“I should have started tracking sooner…”

Morning!

Remember our post on those 3 fails of mine because I didn’t listen to my dad years ago??

Well our friend Amy here has me beat, haha…

And the only way I’m allowed to laugh at that is because the story came out somewhat well in the end ;)

Yet another reminder though to always listen to your parents!!

AND TO TRACK THAT MONEY!!!

******

J.

I should have listened to my parents too. My story is below.

My parents have always tracked every penny they spend. In the 1980s to the mid 90s they did this on paper in ledger books (I was known to look in these ledger books to try to figure out what I was getting for birthday/Christmas ahead of time). In the mid 90s they switched to Quicken.

When I started college in 1998 and had my first checking account, I was religious about tracking my spending, on paper … for the first year.

Then I said it was hard to do on paper, so my parents bought me Quicken, which I used for about a month. I graduated from college, took a year off, and then started grad school (still no tracking of my spending).

In grad school I got my first credit card, my checking account was linked to my credit card, and instead of having my debit card declined when there was no money in my account, my credit card was charged and I was assessed a fee. Of course the overdraft charges were not at the regular APR, but the higher cash advance APR.

After 3 years of grad school I received my Masters of Architecture, and a few months later I had my first adult job (still not tracking expenses and still having my credit card charged for any overdraft). I worked in that job until 2009 when I was laid off due to the recession. I moved back in with my parents, collected unemployment, and tried to find a job.

Well, in 2009 – 2011 nobody was hiring architects, during that time I studied a lot and took the 7 licensing exams, so when I did get a job I would be much closer to being licensed. Once in this time period my parents paid off the balance on my credit card, as well as paying off the remainder of the car loan from the new car I bought in 2007.

In 2011 (I’m still not tracking my spending), I moved to Chicago to be with my boyfriend. I had finished all the licensing exams and there was hope that there would be more job opportunities in a larger market. The bright lights and shiny city were enticing, I wanted nice things, credit was easy, I got a Nordstrom card and the credit card that I got back at the beginning of grad school had a $8,000 and then $11,000 limit. Well, even in 2011 people were not hiring architects, so I got a minimum wage job at a large retailer.

At the end of 2011, my boyfriend and I got engaged. When we registered for the wedding, Macy’s got me to sign up for their credit card.

## Dataset entries

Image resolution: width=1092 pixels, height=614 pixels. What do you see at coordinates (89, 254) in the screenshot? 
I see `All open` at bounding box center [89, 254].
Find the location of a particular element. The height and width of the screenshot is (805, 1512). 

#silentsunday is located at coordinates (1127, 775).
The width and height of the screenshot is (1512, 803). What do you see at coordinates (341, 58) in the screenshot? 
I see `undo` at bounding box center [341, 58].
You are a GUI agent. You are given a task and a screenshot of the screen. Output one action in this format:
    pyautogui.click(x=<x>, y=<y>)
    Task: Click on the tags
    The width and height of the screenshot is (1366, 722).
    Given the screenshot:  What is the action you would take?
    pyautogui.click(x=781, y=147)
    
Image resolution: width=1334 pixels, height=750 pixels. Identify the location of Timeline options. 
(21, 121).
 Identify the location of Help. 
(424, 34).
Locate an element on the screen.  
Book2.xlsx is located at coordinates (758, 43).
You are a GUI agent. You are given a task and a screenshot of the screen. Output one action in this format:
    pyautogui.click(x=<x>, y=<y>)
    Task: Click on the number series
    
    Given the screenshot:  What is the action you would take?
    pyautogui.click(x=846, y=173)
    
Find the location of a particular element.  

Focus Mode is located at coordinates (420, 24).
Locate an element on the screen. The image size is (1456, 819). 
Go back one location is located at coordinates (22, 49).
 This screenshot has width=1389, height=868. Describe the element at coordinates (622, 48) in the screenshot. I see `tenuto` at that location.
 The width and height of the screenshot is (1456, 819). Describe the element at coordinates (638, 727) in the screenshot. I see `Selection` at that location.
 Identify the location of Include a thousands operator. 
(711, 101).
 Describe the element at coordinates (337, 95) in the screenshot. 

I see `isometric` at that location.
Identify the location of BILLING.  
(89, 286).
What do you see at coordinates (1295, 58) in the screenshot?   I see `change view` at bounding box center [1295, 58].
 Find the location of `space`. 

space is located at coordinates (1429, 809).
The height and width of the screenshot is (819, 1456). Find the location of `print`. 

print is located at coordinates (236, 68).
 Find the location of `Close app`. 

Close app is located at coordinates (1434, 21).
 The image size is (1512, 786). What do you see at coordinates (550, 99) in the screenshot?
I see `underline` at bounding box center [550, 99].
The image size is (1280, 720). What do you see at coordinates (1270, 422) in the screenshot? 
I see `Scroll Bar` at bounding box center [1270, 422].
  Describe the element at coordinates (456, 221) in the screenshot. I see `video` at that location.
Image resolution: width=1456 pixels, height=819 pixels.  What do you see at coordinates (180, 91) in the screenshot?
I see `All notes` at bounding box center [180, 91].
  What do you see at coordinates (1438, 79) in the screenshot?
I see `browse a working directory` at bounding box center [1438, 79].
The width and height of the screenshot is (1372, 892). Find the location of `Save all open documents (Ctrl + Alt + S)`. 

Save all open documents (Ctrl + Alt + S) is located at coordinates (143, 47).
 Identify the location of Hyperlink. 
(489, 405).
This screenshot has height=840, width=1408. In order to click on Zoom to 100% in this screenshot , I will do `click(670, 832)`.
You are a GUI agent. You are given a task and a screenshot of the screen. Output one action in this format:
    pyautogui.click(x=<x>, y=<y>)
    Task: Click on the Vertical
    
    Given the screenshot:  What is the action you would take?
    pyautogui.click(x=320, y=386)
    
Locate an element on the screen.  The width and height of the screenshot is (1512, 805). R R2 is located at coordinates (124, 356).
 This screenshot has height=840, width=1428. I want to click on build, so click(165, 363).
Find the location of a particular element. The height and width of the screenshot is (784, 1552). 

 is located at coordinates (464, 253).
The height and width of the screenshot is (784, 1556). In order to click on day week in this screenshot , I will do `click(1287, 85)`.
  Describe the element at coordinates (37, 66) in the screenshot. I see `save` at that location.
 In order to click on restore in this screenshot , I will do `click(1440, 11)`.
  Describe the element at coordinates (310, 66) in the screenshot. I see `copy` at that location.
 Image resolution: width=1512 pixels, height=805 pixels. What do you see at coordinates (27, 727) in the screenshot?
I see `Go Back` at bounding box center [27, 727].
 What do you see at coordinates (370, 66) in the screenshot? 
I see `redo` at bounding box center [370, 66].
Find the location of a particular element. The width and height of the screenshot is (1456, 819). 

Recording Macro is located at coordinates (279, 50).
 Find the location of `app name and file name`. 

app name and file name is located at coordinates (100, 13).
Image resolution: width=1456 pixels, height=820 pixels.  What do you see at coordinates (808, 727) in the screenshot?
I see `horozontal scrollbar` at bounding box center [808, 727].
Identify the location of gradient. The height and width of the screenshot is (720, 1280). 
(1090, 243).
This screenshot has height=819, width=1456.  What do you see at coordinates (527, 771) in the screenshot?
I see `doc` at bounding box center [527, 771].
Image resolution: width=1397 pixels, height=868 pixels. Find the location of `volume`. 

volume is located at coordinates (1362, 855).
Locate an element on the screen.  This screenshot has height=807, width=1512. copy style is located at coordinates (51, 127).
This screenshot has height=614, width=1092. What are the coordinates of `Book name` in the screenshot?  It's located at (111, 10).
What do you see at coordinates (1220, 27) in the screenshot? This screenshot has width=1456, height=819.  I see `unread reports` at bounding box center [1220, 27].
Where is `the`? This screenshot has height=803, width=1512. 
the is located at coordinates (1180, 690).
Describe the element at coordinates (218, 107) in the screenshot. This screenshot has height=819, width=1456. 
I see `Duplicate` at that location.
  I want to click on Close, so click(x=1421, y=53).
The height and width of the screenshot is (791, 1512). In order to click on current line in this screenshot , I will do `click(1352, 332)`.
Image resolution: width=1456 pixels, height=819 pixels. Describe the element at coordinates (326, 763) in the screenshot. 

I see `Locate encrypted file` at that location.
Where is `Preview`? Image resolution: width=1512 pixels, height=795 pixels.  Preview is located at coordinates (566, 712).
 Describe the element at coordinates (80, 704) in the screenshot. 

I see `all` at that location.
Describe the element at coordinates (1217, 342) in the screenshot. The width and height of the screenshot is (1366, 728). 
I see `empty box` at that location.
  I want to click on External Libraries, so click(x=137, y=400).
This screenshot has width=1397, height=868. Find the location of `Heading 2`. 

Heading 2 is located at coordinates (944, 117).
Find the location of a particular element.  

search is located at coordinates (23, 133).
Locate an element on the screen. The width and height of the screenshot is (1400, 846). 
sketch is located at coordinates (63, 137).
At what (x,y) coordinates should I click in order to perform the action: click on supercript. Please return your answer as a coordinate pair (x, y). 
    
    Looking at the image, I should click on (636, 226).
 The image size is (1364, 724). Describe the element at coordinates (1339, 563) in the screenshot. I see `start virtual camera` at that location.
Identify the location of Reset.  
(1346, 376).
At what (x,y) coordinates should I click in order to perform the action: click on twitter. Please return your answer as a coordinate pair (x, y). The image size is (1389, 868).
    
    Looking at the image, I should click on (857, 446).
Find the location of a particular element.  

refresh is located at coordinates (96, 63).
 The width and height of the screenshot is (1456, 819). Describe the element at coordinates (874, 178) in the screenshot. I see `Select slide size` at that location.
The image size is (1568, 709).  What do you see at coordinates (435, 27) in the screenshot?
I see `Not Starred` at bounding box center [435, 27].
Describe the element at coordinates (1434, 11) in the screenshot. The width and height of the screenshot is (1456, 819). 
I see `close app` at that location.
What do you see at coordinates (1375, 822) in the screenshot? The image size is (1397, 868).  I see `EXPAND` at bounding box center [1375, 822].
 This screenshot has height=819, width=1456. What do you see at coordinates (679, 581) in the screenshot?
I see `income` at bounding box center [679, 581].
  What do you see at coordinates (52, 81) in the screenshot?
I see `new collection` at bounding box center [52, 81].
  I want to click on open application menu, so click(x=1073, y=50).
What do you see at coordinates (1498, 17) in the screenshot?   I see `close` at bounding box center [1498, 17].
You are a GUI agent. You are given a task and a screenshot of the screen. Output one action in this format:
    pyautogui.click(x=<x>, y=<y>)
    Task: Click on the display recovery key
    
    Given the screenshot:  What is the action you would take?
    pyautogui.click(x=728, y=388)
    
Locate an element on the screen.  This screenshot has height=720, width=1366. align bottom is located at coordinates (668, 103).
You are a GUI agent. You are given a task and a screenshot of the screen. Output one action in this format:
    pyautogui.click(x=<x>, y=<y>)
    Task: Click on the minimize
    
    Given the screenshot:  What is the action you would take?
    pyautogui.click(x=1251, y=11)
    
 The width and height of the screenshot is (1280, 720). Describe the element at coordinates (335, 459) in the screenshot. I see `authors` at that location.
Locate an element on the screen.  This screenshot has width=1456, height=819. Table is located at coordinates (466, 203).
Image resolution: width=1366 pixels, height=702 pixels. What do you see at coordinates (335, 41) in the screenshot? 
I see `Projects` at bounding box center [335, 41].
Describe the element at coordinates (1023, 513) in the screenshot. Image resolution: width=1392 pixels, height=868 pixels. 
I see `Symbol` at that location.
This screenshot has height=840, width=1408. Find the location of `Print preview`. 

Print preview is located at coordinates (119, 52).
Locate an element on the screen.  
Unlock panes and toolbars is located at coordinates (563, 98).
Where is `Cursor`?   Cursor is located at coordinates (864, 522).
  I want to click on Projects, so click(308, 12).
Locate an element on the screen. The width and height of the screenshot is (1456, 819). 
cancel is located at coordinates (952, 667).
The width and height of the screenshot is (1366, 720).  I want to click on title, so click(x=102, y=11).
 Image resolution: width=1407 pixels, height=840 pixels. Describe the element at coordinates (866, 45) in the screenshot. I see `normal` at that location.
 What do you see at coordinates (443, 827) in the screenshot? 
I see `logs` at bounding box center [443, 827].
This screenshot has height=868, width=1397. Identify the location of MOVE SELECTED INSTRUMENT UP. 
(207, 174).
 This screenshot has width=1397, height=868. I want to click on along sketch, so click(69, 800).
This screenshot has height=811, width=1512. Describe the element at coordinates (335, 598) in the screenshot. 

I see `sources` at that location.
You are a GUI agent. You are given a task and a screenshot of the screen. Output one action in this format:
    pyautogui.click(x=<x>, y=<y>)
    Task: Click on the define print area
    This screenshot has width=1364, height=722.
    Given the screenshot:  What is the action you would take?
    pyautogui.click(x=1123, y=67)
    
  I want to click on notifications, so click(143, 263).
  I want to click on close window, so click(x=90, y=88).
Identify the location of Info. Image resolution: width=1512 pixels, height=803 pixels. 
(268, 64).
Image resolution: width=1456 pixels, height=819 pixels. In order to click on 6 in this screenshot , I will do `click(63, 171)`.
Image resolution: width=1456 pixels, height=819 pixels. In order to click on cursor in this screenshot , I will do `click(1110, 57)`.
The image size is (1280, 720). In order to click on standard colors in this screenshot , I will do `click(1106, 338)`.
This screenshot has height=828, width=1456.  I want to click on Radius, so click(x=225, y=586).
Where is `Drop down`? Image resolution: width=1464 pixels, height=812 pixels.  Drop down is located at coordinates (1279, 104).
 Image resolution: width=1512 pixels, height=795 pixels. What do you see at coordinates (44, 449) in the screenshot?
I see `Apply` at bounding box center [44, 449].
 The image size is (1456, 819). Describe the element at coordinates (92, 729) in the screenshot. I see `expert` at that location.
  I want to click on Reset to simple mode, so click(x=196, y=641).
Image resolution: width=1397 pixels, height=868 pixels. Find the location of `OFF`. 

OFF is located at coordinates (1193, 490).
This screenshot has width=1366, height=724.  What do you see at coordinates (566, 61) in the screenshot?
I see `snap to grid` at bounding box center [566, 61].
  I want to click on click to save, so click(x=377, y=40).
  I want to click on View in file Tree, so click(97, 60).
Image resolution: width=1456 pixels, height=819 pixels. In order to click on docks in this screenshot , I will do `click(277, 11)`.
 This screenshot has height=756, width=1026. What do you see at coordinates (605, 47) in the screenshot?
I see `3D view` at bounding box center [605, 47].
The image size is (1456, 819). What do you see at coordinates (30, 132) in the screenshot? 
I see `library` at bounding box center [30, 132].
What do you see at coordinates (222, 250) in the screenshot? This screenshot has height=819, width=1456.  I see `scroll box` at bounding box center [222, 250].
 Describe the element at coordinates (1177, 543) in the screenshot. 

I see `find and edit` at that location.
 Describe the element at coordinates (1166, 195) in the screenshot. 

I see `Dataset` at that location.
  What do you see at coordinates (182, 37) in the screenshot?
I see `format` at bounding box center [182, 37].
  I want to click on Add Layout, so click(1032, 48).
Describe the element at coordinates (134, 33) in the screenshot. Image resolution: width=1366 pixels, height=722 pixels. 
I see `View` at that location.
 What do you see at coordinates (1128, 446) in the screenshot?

## Stated exercise A
In the post about tracking spending, translate this sentence into Spanish: "In the mid 90s they switched to Quicken."
## Stated exercise B
How many lines of the entries contain the word "your"? Reply with the number alone.

## Task response A
A mediados de los años 90 se pasaron a Quicken.

## Task response B
2